Nutrien CEO Ken Seitz recently told RBC Capital Markets that “Nutrien is sold out through 2021 and already booking volumes for 2022”.

Strong demand should continue into 2022. Next year will see a continuation of the catch-up – mostly from China and India.

The story of 2021 has been one of two competing narratives. Demand from Brazil and the United States has been strong – imports this year at all time highs. But China and India demand has been muted, still well below the level of 2019.

Source: BMO Capital Markets

The India and China contracts for 2022 will be important. They negotiate as countries on behalf of their farmers so prices are set for all imports coming in.

Nutrien’s Sietz believes those contracts will be settled at the typical “moderate” discount to Southeast Asian spot – which is around $600/tonne.

That will be a big move up from the last contract – which was done at $285/tonne.

But Potash producers have to be careful. They want to raise prices as much as possible, but not to go too far. Because potash has an Achilles heel.



I’ve played the potash cycles a couple of times, and I have learned the hard way that potash demand can be fleeting.

Producers like to point out that potash is only a small part of input costs. That may be true, but when squeezed farmers will still cut where they can. The reality is that they can cut back on potash.

Potash is the weak sister of the fertilizer trio.

Nitrogen is the fertilizer that plants can’t live without. Plants need nitrogen to grow leaves. They need leaves for yield. Farmers can’t cut back much on nitrogen.

Phosphates – you have a little more wiggle room.  A farmer can skimp a bit, but because phosphate encourages root growth, nutrient uptake, if you skimp too much it will directly impact the yield of your crop.

But potash… well, the yield impact, at least in the short run, is not so clear. Potash is all about improving the robustness of the plant.  Unlike N and P the K doesn’t directly drive yields.

That doesn’t mean you can neglect potash all together. But it does mean that if prices get too high, you can take a step back on your purchases, rely on the potassium in the soil and rest on your laurels for a season.

Why does this matter?

Fertilizer prices are expected to take a big bite out of farm incomes next year.

Farmdocdaily gave a good perspective. In the chart below they showed farm income at two different fertilizer price levels – the 2021 level and the expected level for 2022. 

Source: farmdocdaily

According to their data, “higher 2022 fertilizer costs reduce net income by 34%, a substantial drop.” And as you can see, if crop prices begin to fall, farmers could be looking at a loss.

Farmers are running those numbers as well. Potash will be one of the first things they cut back on.

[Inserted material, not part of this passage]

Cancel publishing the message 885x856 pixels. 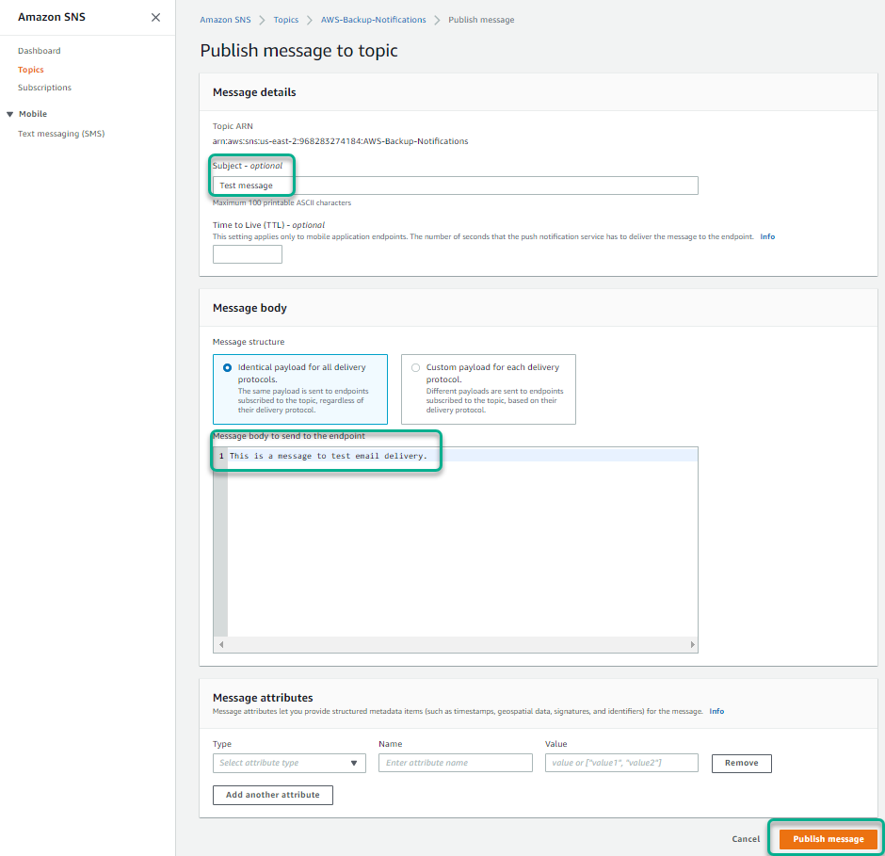[745, 838]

Unlike the phosphate market, where new supply is still sometime away, the potash market will see growing supply next year.

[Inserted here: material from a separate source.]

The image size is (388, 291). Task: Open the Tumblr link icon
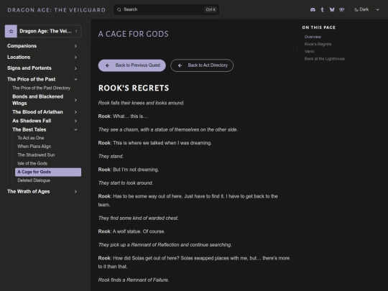[322, 9]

Mosaic is expecting to add 2 MT of production beginning in Q1 of 2022. Nutrien is expected to maintain its high level of production.

Nutrien is restarting its previously idled Vanscoy mine and increasing capacity at the Allan, Corry and Lanigan mines.

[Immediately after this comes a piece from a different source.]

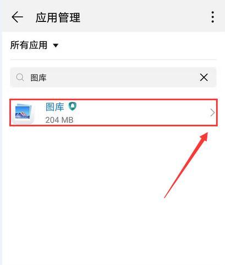
Task: Tap the back arrow in the header
Action: pos(17,17)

Longer term, BHP is spending $5.7 billion to finish a huge potash mine in Canada.

It is difficult to point to a true shortage of supply.




There are other dynamics underpinning the market.

Even though the Russian cartel is dead, right now the Belarusian producers threaten a different sort of disruption.

In April the United States issued sanctions against Belarus in response to the government’s “campaign of repression to suppress democracy”.

So far, the sanctions only affect the state-owned producer, Belaruskali OAO – not the semi-private Belarusian Potash Co. So the impact has been muted.

But if the sanctions broaden out, that could have an impact on the market. 

It may be already. From what I can tell, no one is really sure how much the sanctions, or threat of sanctions, are impacting demand for BPC potash. Consider this statement from RBC Capital Markets, which sums up the way the analyst community talks about the sanctions: “The extent of governmental restrictions on BPC remains unclear but concern over their magnitude provides stability to pricing.”




The combination of managed supply, sanctions on Belarus, and strong demand from India and China are going to keep the price of potash up for at least another year.

I wouldn’t get your hopes up for even higher prices though.

This has been a really big move. Potash prices are now back to the lofty level they were at 15 years ago.

There is no noticeable supply deficit. Global inventories aren’t at all time lows. It doesn’t really make sense for potash prices to have another leg up.

Instead, expect Mosaic and Nutrien to do their best to hold the line, managing potash prices at around current levels and trying to establish a new normal.

They stand to make a lot of money on potash if they can keep prices levitating. They will likely be happy to do just that.